### TASK STATEMENT
Count the lines in the dataset entries below that contain the word "resolution", and reply with only that number.

Dataset entries:
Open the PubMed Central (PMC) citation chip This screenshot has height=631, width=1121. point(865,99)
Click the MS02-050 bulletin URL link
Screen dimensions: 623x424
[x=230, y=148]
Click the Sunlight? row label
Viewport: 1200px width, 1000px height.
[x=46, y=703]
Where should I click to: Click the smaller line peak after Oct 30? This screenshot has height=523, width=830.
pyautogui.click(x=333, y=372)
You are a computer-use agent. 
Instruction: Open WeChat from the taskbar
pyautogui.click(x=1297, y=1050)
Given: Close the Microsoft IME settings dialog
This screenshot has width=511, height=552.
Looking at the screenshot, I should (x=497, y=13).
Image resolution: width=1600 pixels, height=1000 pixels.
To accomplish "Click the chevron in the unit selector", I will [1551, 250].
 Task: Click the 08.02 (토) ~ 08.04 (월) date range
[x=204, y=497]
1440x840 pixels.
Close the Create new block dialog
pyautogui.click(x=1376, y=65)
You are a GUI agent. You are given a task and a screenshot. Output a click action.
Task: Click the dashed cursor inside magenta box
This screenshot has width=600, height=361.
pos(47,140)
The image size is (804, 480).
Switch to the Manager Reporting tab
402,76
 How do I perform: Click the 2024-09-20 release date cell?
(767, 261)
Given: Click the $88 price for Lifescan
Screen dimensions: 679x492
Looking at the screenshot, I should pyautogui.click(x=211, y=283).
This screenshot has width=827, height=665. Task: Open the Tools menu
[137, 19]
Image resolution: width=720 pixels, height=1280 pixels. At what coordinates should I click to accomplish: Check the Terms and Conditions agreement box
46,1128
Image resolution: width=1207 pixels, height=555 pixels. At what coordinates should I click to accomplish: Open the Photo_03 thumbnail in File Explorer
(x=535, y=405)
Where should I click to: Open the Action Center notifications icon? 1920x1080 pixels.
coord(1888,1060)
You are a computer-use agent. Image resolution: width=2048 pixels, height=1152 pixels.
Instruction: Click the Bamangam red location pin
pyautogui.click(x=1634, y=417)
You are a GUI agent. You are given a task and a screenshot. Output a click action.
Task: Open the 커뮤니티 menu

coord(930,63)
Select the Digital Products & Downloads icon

### ANSWER IN FULL
4